Text:
/---

A lab at the University of Milan was raided by animal rights activists this past weekend, taking nearly 100 mutated mice (and one rabbit) with them and mixing up cage labels to confuse researchers. It could take years for the facility to recover.
As Nature News reports, no arrests were made after the 12-hour standoff, but the University of Milan is planning to press charges against the group responsible, Stop Green Hill (the name is a reference to an Italian dog-breeding facility the activists are opposed to).
The Milan facility is used to experiment on genetically altered animals for research into autism, schizophrenia, and other psychiatric disorders.
During the raid, and as hundreds of animal-rights sympathizers demonstrated outside, five individuals made their way into the facility, likely with an illegally acquired electronic card.
Alison Abbott tells us more:
They pried open the reinforced doors of the facility on the fourth floor, and two of them chained themselves by the neck to the main double doors such that any attempt to open the doors could have endangered their lives.
They posted pictures of themselves on their organisation’s website, where they also declared that they would stay for as long as it took to get agreement to leave with all the animals. The facility hosts around 800 animals, mostly genetically modified mice but also some rabbits, according to Martino Bolognesi, a structural biologist at the university. The activists had brought supplies of food and sleeping bags.
Here's the video taken by Stop Green Hill:
And what the demonstration outside the facility looked like:
Some of the mice that were taken are “delicate mutants” and immunosuppressed “nude” mice that will most assuredly die outside of the lab’s controlled environment. Moreover, because many of these animals are models for psychiatric conditions, they may also be suffering from undue psychological stress (though a case could also be made for the opposite).

\---

Input data:

/---

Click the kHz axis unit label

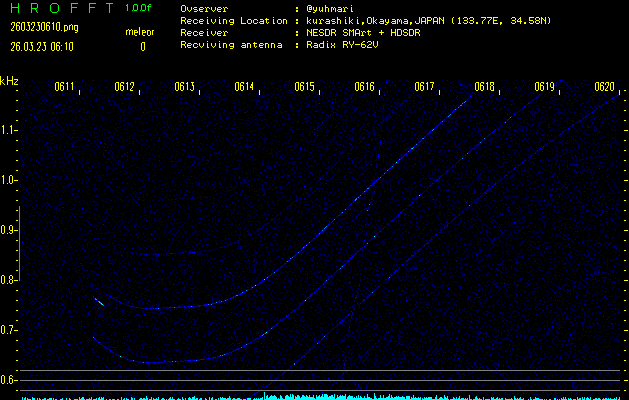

\---

Check your understanding:
A: List every organization or facility named in the article about the raid on the Milan lab.
B: Continue the article about the raid on the Milan lab from where it stops.

Results of the tasks:
A:
University of Milan
Nature News
Stop Green Hill
Green Hill (an Italian dog-breeding facility)

B:
Stop Green Hill issued an official statement to explain its actions (translation by Google):
With this unprecedented action we want to document the conditions in which animals live and experiments that are conducted, showing them to the whole society with photographs and films; give visibility to the problem of vivisection and the places where it is practiced, thus giving a name also those who practice it, to start a peaceful siege inside and in front of the laboratory with the request that the animals are released and that the Ministry and the Palaces put an end to the false promises and truly start to take steps towards the abolition of animal testing.
The researchers say that "vivisection" is not practiced at the facility, but that they're conducting "basic research aimed at discovery of therapies for diseases that are incurable and severely disabling that plague our society."
Here’s how the Italian Researchers responded (translation by Google):
The damage done is difficult to quantify, but it’s in the order of hundreds of thousands of euro...it goes far beyond the loss of animals illegally removed...they took the cards to all the cages, making it no longer possible to identify the animals thus sending in smoke the work of years of scientific research and its funding...[our] research focuses largely on diseases of the nervous system, for which there is a desperate need of care, which is currently not available: autism, Parkinson's disease, Alzheimer's, Multiple Sclerosis, Amyotrophic Lateral Sclerosis, Prader-Willi syndrome, nicotine addiction, and our research is funded by national and international bodies including Telethon, AIRC, NIDA, Cariplo Foundation, Fondazione Mariani, Multiple Sclerosis Foundation, European Community, the Ministry of Research, Ministry of Health, Region Lombardy. The loans are obtained through rigorous evaluation processes and results are published in top international journals in the field.
The incident on Saturday creates a precedent of unprecedented severity. Animal rights activists have claimed the right to block the research approved by the competent offices of the Ministry of Research, conducted in accordance with all national and international standards on the treatment of experimental animals, financed by public authorities but also by non-profit foundations, the latter supported by donations of generous citizens interested in public health. The enclosures of the Department of medical biotechnology and translational medicine meet all the requirements of the applicable European legislation, and animals (mice, rats and rabbits, bred for the sole purposes of research and unable to survive in the environment different from that of the laboratory) are maintained with the utmost care.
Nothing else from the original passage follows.